Some studies—including one conducted with eating disorder patients in the UK—have shown that relevant self-disclosure can benefit patients if it is perceived as helpful. Those researchers found that the therapist’s self-disclosure was associated with a stronger therapeutic alliance, greater patient self-disclosure, and reduced shame.12 I have seen similar results in my practice. We all want to feel less alone, less embarrassed, more understood and accepted.
It is important to clarify that I think very carefully about what to disclose about myself, and even then, I do so sparingly. I also do not disclose anything that is not directly related to the issues the client brings up. I methodically consider each personal revelation, disclosing only what I believe will be helpful to the client. In a paper titled “More Than a Mirror: The Ethics of Therapist Self-Disclosure” published in the journal Psychotherapy: Theory, Research, Practice, Training, Zoe D. Peterson, director of the Kinsey Institute Sexual Assault Research Initiative, writes, “The ethicality of a particular self-disclosure is likely to depend on the content of the disclosure, the therapist’s rationale for the disclosure, the personality traits of the client… and the specific circumstances surrounding the disclosure.”13 I always consider these factors before self-disclosing. I believe the mirror metaphor is an apt one: I am holding up a mirror to the client, echoing and validating her experience by revealing a fragment of my own.
I find this particularly helpful when humanizing issues around fashion. Let’s just pause for a second and think about the word “fashion.” You hear that word and what images come to mind? Runway models? Vogue covers? Larger-than-life billboards starring semi-cyborgs with bleached eyebrows, buzz cuts, and shockingly expensive purses? No one we know IRL actually looks remotely like that. The way we experience Fashion (with a capital F) as a culture is inherently exclusive and alienating. It offers a very limited range of emotion. Fashion is artificial, surreal—almost like a caricature of the average person’s experience. Thinking back to my modeling days, I can see that the emotional range I was taught to express was completely detached from reality: a smile for elation, a grimace for seriousness, a pout for sensuality. And that’s pretty much it! I was taught to negate my own emotions so that the clothes could evoke whatever emotions the designer sought to evoke.
Fashion is inaccessible. Roped off.

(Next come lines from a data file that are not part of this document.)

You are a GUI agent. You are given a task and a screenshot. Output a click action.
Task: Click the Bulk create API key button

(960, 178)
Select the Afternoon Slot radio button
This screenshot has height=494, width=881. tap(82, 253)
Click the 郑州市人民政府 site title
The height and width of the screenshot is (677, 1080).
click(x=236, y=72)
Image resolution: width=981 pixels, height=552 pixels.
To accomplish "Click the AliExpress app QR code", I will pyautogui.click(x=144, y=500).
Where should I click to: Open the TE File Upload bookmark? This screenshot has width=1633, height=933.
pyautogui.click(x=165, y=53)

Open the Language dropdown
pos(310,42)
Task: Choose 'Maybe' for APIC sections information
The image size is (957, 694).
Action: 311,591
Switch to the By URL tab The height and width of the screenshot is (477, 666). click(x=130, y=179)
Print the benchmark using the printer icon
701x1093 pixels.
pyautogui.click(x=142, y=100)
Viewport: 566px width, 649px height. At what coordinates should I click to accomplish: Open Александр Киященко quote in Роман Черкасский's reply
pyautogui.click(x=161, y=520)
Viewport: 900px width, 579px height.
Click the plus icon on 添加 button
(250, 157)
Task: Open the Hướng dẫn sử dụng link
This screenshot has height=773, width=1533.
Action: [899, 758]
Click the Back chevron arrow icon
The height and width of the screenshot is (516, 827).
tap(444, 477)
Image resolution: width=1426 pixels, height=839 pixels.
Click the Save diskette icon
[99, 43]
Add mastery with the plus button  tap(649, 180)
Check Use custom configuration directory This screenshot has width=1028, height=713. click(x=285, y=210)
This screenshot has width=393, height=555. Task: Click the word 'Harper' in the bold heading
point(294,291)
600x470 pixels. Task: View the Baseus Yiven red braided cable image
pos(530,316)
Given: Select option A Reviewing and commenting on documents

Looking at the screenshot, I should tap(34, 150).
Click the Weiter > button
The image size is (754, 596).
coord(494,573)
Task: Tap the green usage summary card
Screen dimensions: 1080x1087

It can make you feel desperately left out.
Through self-disclosure, I hope to reveal humanity behind the image. When I am able to create intimacy and trust, it helps my clients open up and rid themselves of shame.
Define yourself. Everyone has style behaviors that can be labeled, demystified, and worked on. See the Fashion Psychology Glossary on here.
What lies beneath? Your clothing choices are rooted in emotion. Style problems (ruts, risk aversion, shopping addiction, to name a few) are outward expressions of underlying emotions. Understanding your issues is the first step toward improving your look.
Look back and move on. Style identity generally forms during childhood and adolescence. Your family of origin and adolescent peers likely had a lasting impact on how you think about clothes as an adult. Examine your long-held beliefs about what you’re “supposed” to wear. Bust those myths!